I held that little baby girl for hours that night..... I just didn't want to let her go. I still have a tough time letting Fran 'go.' Before we left that night, I gave Fran's son and his wife a gift for their little girl...... my gold bracelet that my dad bought for me when I was a year old. I wore that bracelet for years when I was a kid..... until it no longer fit my wrist. When my dad replaced it with a bigger bracelet, he put the baby bracelet in his jewelry box, saving it for when I had a baby girl of my own, which just never happened. When Fran told me that her son's wife was expecting a baby, I started hoping for a little girl...... and I told Fran that if the baby was indeed a girl, I would give J & M my baby bracelet for their daughter. I kept my promise to Fran.... I held her tiny granddaughter.... I passed on my bracelet, and I hope that one day, that baby's little girl will also wear the bracelet my dad bought me so many years ago.

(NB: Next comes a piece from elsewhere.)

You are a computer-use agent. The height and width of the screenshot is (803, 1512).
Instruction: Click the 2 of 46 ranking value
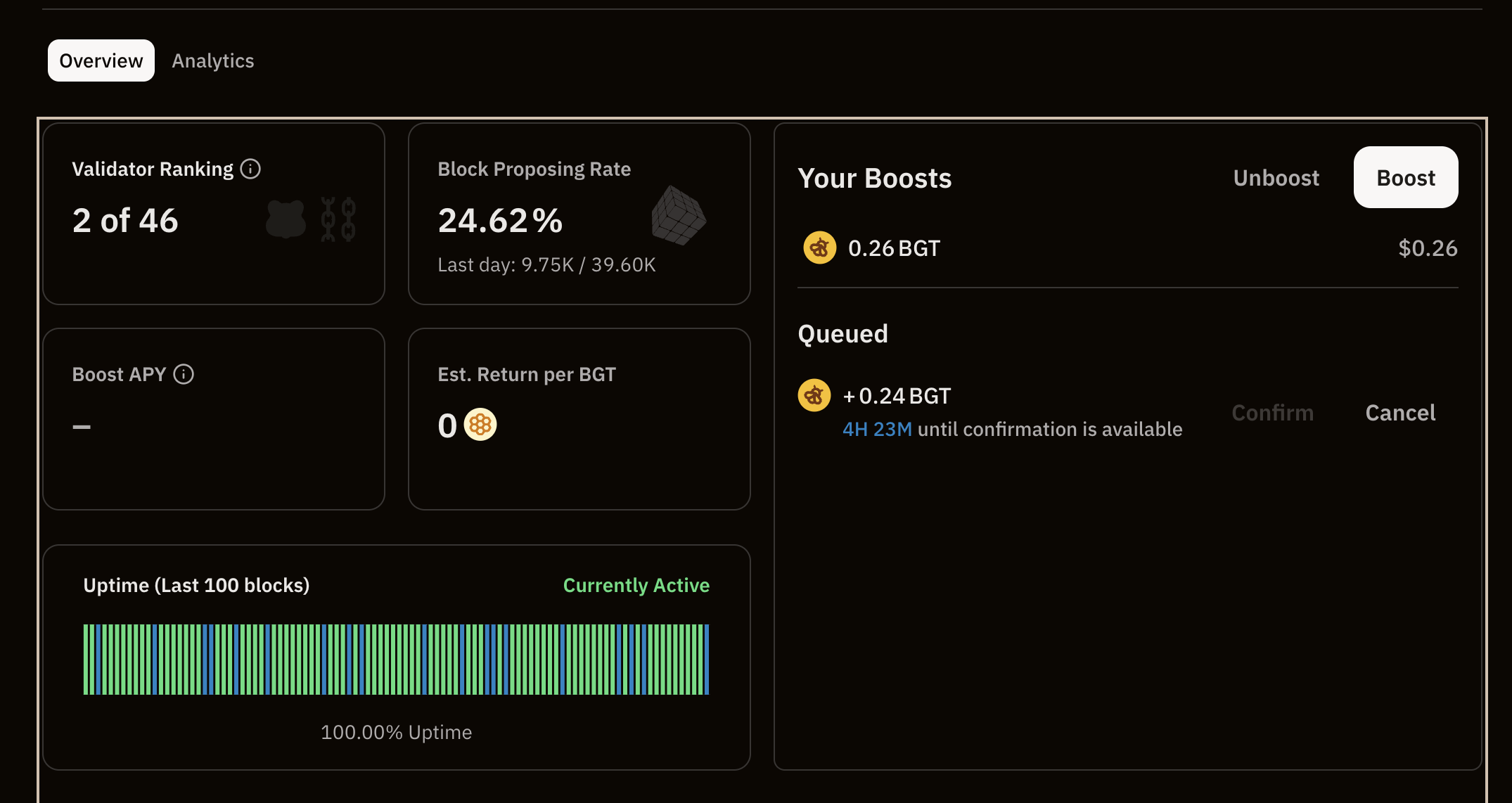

Missing from our trip to NY-- visiting Aunt Dolly in my grandparents' house..... the house is still there, but Aunt Dolly is now living in Florida. The house looks sad without a family member living in it. Also missing was me and Fran, sitting at her kitchen table for hours, talking and catching-up with each other's lives. I was wondering how it would be to walk into Fran's house without her being there, but her husband and son arranged to have us meet them at the son's house. It was a good idea...... it took away some of the sadness.

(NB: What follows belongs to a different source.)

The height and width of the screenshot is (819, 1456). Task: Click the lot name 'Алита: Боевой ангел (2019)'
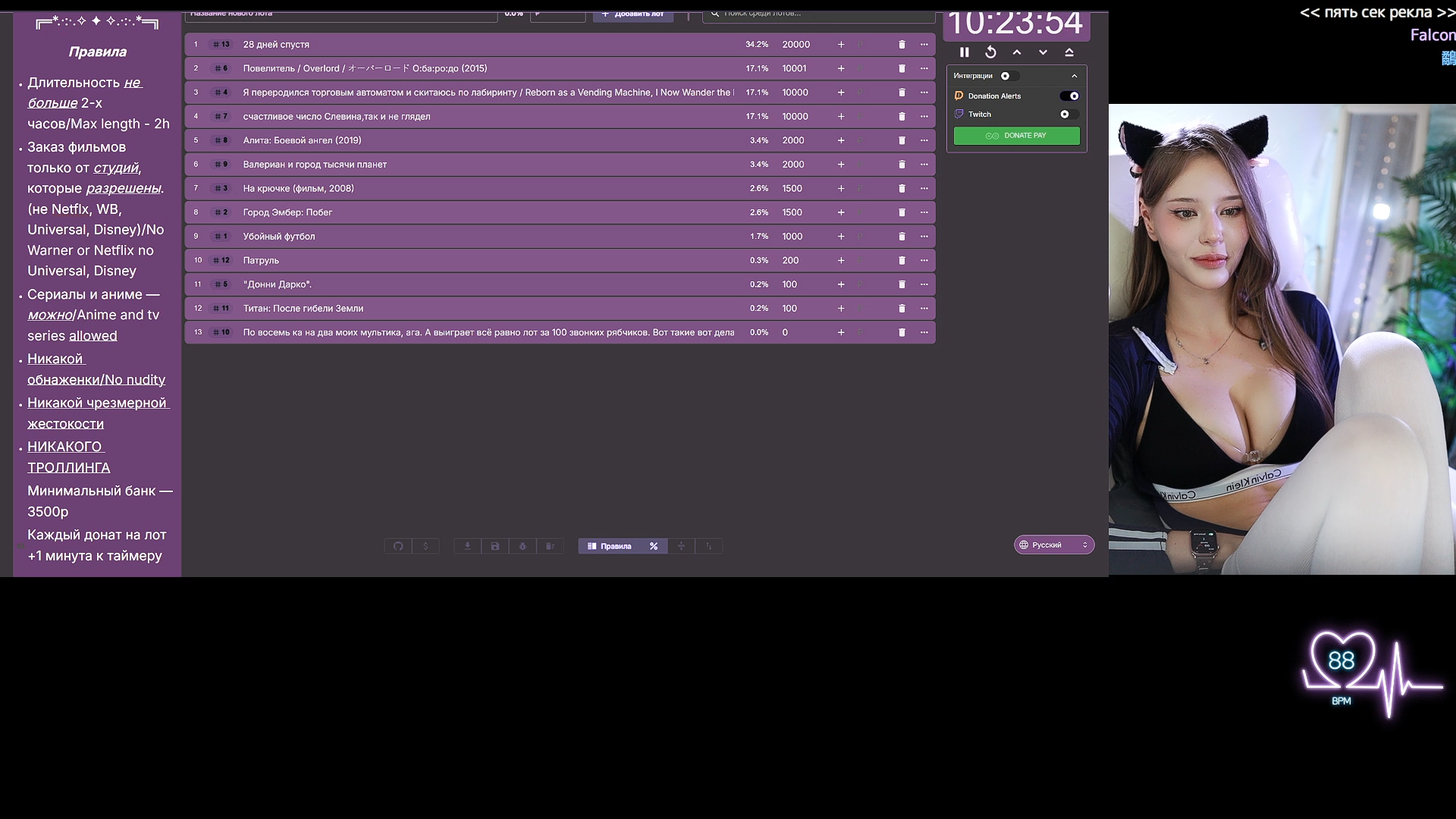point(302,140)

We also drove by the house where my husband grew up..... it was his one-and-only family home for over 50 years...... looking at it last week was also sad...... the house looks the same, but it also looks totally different. Anyone who knew my mother-in-law would know that she no longer lives there. All of her beautiful gardens are gone..... some replaced with grass, others replaced with fencing and a swimming pool. All those gorgeous roses.... had we known that the new owners wouldn't keep them, we would have dug them up and brought them to our own gardens.
Going home...... it's never the same, but it's still a good thing to do from time to time. You've got to always remember where you started out.... it gives you a better perspective on where you're going, and why you've gone in certain directions.